J Korean Soc Spine Surg.  2016 Dec;23(4):234-238. 10.4184/jkss.2016.23.4.234.

The Co-occurance of Meningitis and Para-spinal Infection after Repetitive Procedural Treatment of the Spine: A Case Report

Affiliations
  • 1Department of Orthopaedic Surgery, Changwon Gyeongsang National University School of Medicine, Gyeongsangnam-do, Korea.
  • 2Department of Orthopedic Surgery, Keimyung University School of Medicine, Daegu, Korea. polo4164@naver.com

Abstract

STUDY DESIGN: Case report.
OBJECTIVES
We report a case of meningitis combined with paraspinal infection in a patients who underwent numerous surgeries for and repetitive procedural treatment of the spine. SUMMARY OF LITERATURE REVIEW: In patients with a history surgical and repetitive procedural treatment of the spine, one symptom of infection may be a fever with localized pain or tenderness along the spine.
MATERIALS AND METHODS
A 69-year-old man was hospitalized due to pyrexia and myalgia. Eight years ago, he underwented spine surgery. After that, the patient underwent spinal intervention more than once per week in another hospital due to remaining pain. One week before his visit to the emergency room, myalgia and aggravation in the lower back arose. However, a paraspinal infection was not detected in a non-enhanced MRI. One day after admission, the patient showed signs of meningeal irritation signs and the the patient's mental state suddenly deteriorated. An emergency cerebrospinal fluid analysis showed typical findings of bacterial meningitis. An enhanced MRI of the brain showed pachymeningeal enhancement. An enhanced MRI of the spine showed a small abscess formation on the left paravertebral back muscle, and bilateral psoas muscle.
RESULTS
Serrtia marcescens was identified on blood cultures obtained upon admission. Since antibiotics were used to treat Serratia marcescens, the fever subsided, and the patient's mental status returned to normal.
CONCLUSIONS
For patients with a history of repetitive procedural treatments of the spine, a fever should be acknowledged as a symptom in meningitis or other infectious conditions.

Keyword

Paraspinal infection; Meningitis

MeSH Terms

Abscess
Aged
Anti-Bacterial Agents
Back Muscles
Brain
Cerebrospinal Fluid
Emergencies
Emergency Service, Hospital
Fever
Humans
Magnetic Resonance Imaging
Meningitis*
Meningitis, Bacterial
Myalgia
Psoas Muscles
Serratia marcescens
Spine*
Anti-Bacterial Agents

Figure

  • Fig. 1. Magnetic resonance image from another hospital did not reveal paraspineal infection, or the epidural abscess. (A) T2 weighted saggital image. (B) T2 weighted axial image at the L4/5 level.

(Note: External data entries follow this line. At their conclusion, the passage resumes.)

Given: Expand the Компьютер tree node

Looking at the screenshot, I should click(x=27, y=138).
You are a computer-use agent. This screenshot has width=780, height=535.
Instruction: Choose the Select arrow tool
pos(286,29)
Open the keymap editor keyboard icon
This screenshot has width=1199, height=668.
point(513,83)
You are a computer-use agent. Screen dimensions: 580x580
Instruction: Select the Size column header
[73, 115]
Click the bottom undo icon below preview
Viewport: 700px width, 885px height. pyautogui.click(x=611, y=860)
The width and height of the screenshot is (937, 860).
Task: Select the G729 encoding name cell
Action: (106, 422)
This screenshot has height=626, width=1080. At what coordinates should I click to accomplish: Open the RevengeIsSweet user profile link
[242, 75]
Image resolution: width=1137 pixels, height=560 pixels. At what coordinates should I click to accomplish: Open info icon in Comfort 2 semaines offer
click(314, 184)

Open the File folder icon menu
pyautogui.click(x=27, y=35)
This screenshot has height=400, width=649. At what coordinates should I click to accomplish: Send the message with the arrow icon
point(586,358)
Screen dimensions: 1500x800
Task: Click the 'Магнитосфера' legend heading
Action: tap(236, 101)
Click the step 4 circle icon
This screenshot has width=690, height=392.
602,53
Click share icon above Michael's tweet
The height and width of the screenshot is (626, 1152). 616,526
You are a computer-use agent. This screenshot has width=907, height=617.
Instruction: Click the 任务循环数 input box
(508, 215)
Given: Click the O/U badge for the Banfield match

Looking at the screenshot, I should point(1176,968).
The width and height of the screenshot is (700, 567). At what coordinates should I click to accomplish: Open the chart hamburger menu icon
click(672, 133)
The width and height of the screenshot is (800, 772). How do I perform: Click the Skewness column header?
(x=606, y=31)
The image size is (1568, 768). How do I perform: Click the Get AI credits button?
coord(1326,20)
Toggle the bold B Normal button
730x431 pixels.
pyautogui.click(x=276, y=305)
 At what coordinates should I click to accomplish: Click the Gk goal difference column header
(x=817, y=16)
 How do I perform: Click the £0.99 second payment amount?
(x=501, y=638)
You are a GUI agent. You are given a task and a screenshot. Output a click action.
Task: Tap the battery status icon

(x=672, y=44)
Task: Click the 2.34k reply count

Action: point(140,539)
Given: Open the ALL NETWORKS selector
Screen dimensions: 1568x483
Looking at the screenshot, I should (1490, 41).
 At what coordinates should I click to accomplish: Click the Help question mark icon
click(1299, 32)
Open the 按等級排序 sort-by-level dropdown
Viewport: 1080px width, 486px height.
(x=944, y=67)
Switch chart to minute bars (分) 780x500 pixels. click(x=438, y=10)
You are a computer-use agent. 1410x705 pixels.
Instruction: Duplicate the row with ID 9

  • Fig. 2. Enhanced magnetic resonance imaging (MRI) of the spine and the brain. (A) T1 weighted enhanced saggital image. (B) T1 axial axial image at the level of the L4/5, showed small abscess formation of the left paravertebral back muscle and the bilateral psoas muscle. (C) Axial brain MRI showed pachymeningeal enhancement.